To date, there has been no systematic assessment of treatment choices or their effectiveness in the treatment of IgA-dominant PIGN, including steroids [6, 25]. The clinical response is usually favourable when the underlying infection is treated, but in some cases, steroid treatment has been added [7,8,9, 20]. Clinical criteria for the use of steroids are not well defined. It has been suggested that steroid therapy should be considered in patients who do not respond to antibiotics alone [26].

In our report, the patient was followed for a short period (< 1 year) and experienced partial recovery from renal failure and persistent proteinuria.

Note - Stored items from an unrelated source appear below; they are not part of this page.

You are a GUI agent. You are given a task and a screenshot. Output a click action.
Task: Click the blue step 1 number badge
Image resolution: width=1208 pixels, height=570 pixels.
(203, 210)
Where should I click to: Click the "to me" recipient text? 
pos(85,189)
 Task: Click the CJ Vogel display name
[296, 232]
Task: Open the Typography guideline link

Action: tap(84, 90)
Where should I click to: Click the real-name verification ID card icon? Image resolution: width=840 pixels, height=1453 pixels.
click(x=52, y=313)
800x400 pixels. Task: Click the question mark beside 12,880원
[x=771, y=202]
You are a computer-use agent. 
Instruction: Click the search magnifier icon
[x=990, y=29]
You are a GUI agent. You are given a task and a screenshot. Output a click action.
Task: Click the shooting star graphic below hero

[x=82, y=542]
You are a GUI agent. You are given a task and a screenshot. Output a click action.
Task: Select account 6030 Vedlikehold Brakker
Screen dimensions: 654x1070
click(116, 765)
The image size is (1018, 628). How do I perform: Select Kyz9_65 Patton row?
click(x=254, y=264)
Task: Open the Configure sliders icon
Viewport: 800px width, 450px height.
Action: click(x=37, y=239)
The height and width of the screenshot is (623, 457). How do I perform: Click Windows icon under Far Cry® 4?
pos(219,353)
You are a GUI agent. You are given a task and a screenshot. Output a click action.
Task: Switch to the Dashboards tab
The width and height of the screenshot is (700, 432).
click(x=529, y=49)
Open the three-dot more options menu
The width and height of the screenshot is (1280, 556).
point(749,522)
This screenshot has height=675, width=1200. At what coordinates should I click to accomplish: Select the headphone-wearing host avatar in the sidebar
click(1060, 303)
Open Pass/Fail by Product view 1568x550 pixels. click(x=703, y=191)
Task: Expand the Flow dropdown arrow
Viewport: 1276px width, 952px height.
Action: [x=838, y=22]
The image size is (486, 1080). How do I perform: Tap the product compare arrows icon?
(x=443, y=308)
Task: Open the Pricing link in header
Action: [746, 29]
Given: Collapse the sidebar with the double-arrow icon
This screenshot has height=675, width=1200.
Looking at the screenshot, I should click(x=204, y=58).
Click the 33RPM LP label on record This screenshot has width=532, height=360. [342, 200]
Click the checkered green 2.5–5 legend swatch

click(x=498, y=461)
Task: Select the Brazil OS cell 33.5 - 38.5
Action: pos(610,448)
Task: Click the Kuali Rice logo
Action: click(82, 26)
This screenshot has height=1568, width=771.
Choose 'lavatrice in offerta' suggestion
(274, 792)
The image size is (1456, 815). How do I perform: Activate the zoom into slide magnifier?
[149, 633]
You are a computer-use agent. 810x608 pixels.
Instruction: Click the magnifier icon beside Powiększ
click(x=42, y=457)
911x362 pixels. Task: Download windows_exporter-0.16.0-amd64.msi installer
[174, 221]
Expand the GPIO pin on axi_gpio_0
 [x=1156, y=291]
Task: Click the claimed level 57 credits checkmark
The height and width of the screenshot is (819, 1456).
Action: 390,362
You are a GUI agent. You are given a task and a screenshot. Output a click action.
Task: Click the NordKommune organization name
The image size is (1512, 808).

Long-term follow-up is needed to assess the progression of the disease. Nasr et al. noted that only 16% of adult IgA-dominant PIGN patients experienced full recovery of renal function (≤1.2 mg/dl), whereas 43% had persistent renal dysfunction, and 41% progressed to end-stage renal disease (ESRD) [6].

In summary, the prognosis of IgA-dominant PIGN is less favourable than that of typical acute post-infectious glomerulonephritis [4, 12,13,14, 20, 22, 27], in the majority of cases, 70 to 80% start with acute kidney injury, proteinuria, haematuria, and hypocomplimentaemia [4, 6, 12,13,14, 20, 22, 27]. Despite the fact that IgA PIGN seems to be a disease without recurrences and exacerbations that characterize primary IgA nephropathy, only less than 20% of adult patients achieve a complete renal recovery. Data on paediatric patients is scarce and it remains to be observed and discussed in future publications whether the renal prognosis in paediatric age group is more favourable than in adults and elderly.